(Stored data entries)
::::

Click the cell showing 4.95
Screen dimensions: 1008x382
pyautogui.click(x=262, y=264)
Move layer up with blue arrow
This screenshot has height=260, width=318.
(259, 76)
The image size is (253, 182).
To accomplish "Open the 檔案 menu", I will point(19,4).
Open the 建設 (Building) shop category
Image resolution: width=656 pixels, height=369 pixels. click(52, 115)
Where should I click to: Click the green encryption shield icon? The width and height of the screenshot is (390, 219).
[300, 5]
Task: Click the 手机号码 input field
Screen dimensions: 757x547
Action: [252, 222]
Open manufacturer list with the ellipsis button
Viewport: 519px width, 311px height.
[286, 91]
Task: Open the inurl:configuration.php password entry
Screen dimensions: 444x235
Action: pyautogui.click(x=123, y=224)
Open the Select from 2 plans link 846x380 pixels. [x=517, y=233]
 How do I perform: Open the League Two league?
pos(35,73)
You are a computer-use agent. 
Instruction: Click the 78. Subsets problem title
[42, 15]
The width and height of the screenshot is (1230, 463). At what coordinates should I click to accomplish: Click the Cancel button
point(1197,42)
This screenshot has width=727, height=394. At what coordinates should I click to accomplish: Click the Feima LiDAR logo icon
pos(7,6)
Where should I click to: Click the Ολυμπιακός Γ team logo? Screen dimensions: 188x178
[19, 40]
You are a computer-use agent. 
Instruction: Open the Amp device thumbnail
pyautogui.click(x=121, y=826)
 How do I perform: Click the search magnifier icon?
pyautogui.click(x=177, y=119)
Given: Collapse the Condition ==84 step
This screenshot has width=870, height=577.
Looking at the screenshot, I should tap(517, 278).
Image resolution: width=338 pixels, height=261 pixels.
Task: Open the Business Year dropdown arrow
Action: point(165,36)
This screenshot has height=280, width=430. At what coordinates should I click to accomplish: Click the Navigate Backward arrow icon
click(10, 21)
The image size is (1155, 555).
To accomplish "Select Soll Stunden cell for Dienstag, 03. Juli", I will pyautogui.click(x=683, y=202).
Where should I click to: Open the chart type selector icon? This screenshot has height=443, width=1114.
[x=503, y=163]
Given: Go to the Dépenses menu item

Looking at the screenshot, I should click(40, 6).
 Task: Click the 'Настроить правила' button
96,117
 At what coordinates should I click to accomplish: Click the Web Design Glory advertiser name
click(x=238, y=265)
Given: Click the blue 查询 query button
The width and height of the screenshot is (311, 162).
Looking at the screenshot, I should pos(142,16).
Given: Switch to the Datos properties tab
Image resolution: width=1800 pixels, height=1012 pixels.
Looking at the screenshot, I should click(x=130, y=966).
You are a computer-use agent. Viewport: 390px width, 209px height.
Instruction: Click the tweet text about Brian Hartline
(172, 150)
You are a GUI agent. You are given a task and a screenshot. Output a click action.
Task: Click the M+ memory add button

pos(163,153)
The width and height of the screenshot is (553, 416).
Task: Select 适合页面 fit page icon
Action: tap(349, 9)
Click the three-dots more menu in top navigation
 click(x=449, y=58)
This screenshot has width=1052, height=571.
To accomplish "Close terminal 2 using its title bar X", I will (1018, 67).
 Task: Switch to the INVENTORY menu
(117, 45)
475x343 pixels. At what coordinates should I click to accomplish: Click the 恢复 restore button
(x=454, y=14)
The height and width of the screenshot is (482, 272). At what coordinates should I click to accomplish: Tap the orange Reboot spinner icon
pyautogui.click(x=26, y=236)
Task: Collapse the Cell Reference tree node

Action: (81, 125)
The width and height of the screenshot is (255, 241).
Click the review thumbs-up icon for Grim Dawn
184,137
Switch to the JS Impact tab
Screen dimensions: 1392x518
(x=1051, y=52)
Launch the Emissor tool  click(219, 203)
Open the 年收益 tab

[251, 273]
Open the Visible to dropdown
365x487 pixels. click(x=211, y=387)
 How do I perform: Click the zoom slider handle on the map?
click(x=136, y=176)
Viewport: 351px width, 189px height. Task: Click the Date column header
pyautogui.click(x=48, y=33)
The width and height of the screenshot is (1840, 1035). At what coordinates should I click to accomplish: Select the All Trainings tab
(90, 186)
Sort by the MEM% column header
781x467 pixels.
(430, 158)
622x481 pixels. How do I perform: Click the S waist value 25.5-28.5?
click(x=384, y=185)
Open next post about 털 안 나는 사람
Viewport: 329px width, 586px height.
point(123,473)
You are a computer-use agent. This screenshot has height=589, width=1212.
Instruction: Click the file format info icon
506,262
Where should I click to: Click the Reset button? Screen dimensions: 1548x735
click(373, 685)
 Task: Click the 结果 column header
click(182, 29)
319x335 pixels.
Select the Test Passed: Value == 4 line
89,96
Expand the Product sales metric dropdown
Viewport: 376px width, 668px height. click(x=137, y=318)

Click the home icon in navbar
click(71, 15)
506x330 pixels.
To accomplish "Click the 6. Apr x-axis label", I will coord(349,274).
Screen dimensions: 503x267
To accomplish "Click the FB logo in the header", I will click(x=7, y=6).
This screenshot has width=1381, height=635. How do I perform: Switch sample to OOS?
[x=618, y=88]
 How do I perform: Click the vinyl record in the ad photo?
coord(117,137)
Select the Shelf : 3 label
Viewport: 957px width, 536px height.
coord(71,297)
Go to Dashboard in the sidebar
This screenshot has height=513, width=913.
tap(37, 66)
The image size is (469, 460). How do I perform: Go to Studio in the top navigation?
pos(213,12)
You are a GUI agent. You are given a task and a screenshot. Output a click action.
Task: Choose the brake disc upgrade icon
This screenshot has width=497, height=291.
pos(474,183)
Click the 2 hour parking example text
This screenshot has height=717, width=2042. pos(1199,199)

::::

Task requirements >> An exact copy of every entry above is required.

Written solution >>
Click the cell showing 4.95
Screen dimensions: 1008x382
pyautogui.click(x=262, y=264)
Move layer up with blue arrow
This screenshot has height=260, width=318.
(259, 76)
The image size is (253, 182).
To accomplish "Open the 檔案 menu", I will point(19,4).
Open the 建設 (Building) shop category
Image resolution: width=656 pixels, height=369 pixels. click(52, 115)
Where should I click to: Click the green encryption shield icon? The width and height of the screenshot is (390, 219).
[300, 5]
Task: Click the 手机号码 input field
Screen dimensions: 757x547
Action: [252, 222]
Open manufacturer list with the ellipsis button
Viewport: 519px width, 311px height.
[286, 91]
Task: Open the inurl:configuration.php password entry
Screen dimensions: 444x235
Action: pyautogui.click(x=123, y=224)
Open the Select from 2 plans link 846x380 pixels. [x=517, y=233]
 How do I perform: Open the League Two league?
pos(35,73)
You are a computer-use agent. 
Instruction: Click the 78. Subsets problem title
[42, 15]
The width and height of the screenshot is (1230, 463). At what coordinates should I click to accomplish: Click the Cancel button
point(1197,42)
This screenshot has width=727, height=394. At what coordinates should I click to accomplish: Click the Feima LiDAR logo icon
pos(7,6)
Where should I click to: Click the Ολυμπιακός Γ team logo? Screen dimensions: 188x178
[19, 40]
You are a computer-use agent. 
Instruction: Open the Amp device thumbnail
pyautogui.click(x=121, y=826)
 How do I perform: Click the search magnifier icon?
pyautogui.click(x=177, y=119)
Given: Collapse the Condition ==84 step
This screenshot has width=870, height=577.
Looking at the screenshot, I should tap(517, 278).
Image resolution: width=338 pixels, height=261 pixels.
Task: Open the Business Year dropdown arrow
Action: point(165,36)
This screenshot has height=280, width=430. At what coordinates should I click to accomplish: Click the Navigate Backward arrow icon
click(10, 21)
The image size is (1155, 555).
To accomplish "Select Soll Stunden cell for Dienstag, 03. Juli", I will pyautogui.click(x=683, y=202).
Where should I click to: Open the chart type selector icon? This screenshot has height=443, width=1114.
[x=503, y=163]
Given: Go to the Dépenses menu item

Looking at the screenshot, I should click(40, 6).
 Task: Click the 'Настроить правила' button
96,117
 At what coordinates should I click to accomplish: Click the Web Design Glory advertiser name
click(x=238, y=265)
Given: Click the blue 查询 query button
The width and height of the screenshot is (311, 162).
Looking at the screenshot, I should pos(142,16).
Given: Switch to the Datos properties tab
Image resolution: width=1800 pixels, height=1012 pixels.
Looking at the screenshot, I should click(x=130, y=966).
You are a computer-use agent. Viewport: 390px width, 209px height.
Instruction: Click the tweet text about Brian Hartline
(172, 150)
You are a GUI agent. You are given a task and a screenshot. Output a click action.
Task: Click the M+ memory add button

pos(163,153)
The width and height of the screenshot is (553, 416).
Task: Select 适合页面 fit page icon
Action: tap(349, 9)
Click the three-dots more menu in top navigation
 click(x=449, y=58)
This screenshot has width=1052, height=571.
To accomplish "Close terminal 2 using its title bar X", I will (1018, 67).
 Task: Switch to the INVENTORY menu
(117, 45)
475x343 pixels. At what coordinates should I click to accomplish: Click the 恢复 restore button
(x=454, y=14)
The height and width of the screenshot is (482, 272). At what coordinates should I click to accomplish: Tap the orange Reboot spinner icon
pyautogui.click(x=26, y=236)
Task: Collapse the Cell Reference tree node

Action: (81, 125)
The width and height of the screenshot is (255, 241).
Click the review thumbs-up icon for Grim Dawn
184,137
Switch to the JS Impact tab
Screen dimensions: 1392x518
(x=1051, y=52)
Launch the Emissor tool  click(219, 203)
Open the 年收益 tab

[251, 273]
Open the Visible to dropdown
365x487 pixels. click(x=211, y=387)
 How do I perform: Click the zoom slider handle on the map?
click(x=136, y=176)
Viewport: 351px width, 189px height. Task: Click the Date column header
pyautogui.click(x=48, y=33)
The width and height of the screenshot is (1840, 1035). At what coordinates should I click to accomplish: Select the All Trainings tab
(90, 186)
Sort by the MEM% column header
781x467 pixels.
(430, 158)
622x481 pixels. How do I perform: Click the S waist value 25.5-28.5?
click(x=384, y=185)
Open next post about 털 안 나는 사람
Viewport: 329px width, 586px height.
point(123,473)
You are a computer-use agent. This screenshot has height=589, width=1212.
Instruction: Click the file format info icon
506,262
Where should I click to: Click the Reset button? Screen dimensions: 1548x735
click(373, 685)
 Task: Click the 结果 column header
click(182, 29)
319x335 pixels.
Select the Test Passed: Value == 4 line
89,96
Expand the Product sales metric dropdown
Viewport: 376px width, 668px height. click(x=137, y=318)

Click the home icon in navbar
click(71, 15)
506x330 pixels.
To accomplish "Click the 6. Apr x-axis label", I will coord(349,274).
Screen dimensions: 503x267
To accomplish "Click the FB logo in the header", I will click(x=7, y=6).
This screenshot has width=1381, height=635. How do I perform: Switch sample to OOS?
[x=618, y=88]
 How do I perform: Click the vinyl record in the ad photo?
coord(117,137)
Select the Shelf : 3 label
Viewport: 957px width, 536px height.
coord(71,297)
Go to Dashboard in the sidebar
This screenshot has height=513, width=913.
tap(37, 66)
The image size is (469, 460). How do I perform: Go to Studio in the top navigation?
pos(213,12)
You are a GUI agent. You are given a task and a screenshot. Output a click action.
Task: Choose the brake disc upgrade icon
This screenshot has width=497, height=291.
pos(474,183)
Click the 2 hour parking example text
This screenshot has height=717, width=2042. pos(1199,199)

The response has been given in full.